Marketing Faculty Publications and Presentations

Exploring the role of extrovert-introvert customers’ personality prototype as a driver of customer engagement: Does relationship duration matter?

Document Type


Publication Date




  • The process of customer personality-engagement allows better understating of customer engagement phenomenon.

  • The more extravert (introvert) customers are, the more (less) they engage with service firms and service employees.

  • Extraversion has direct/indirect impacts on customer engagement & relationship duration plays a significant contingent role.

  • Extraverted customers’ interactions with service employees create utilitarian & hedonic value leading to customer engagement.

  • Nurturing relationships with customers can indirectly help service firms increase customer engagement.
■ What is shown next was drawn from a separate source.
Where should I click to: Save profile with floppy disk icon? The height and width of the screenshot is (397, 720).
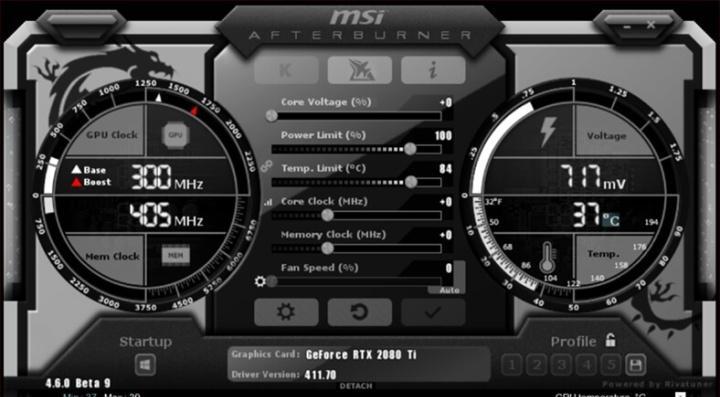pyautogui.click(x=636, y=365)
Drawing on social exchange theory, the current study examines new drivers and their associated processes of customer engagement. In spirit, the study tests the direct and indirect impacts of the extraversion–introversion personality trait on customer engagement. The study takes into consideration the contingency role of time by testing the moderating role of relationship duration. Results demonstrate that the more extraverted customers are, the more they are likely to engage with service firms. Further, extraversion is positively related to customer–employee interaction, which in turn leads to more utilitarian and hedonic values perceived by customers. Both types of value, then, induce higher customer engagement behaviors in terms of customer referrals, knowledge sharing, and social-influence. Findings demonstrate that relationship duration moderates some of the examined relationships. The current study contributes to the literature by extending the knowledge on customer engagement's predisposition and social causes.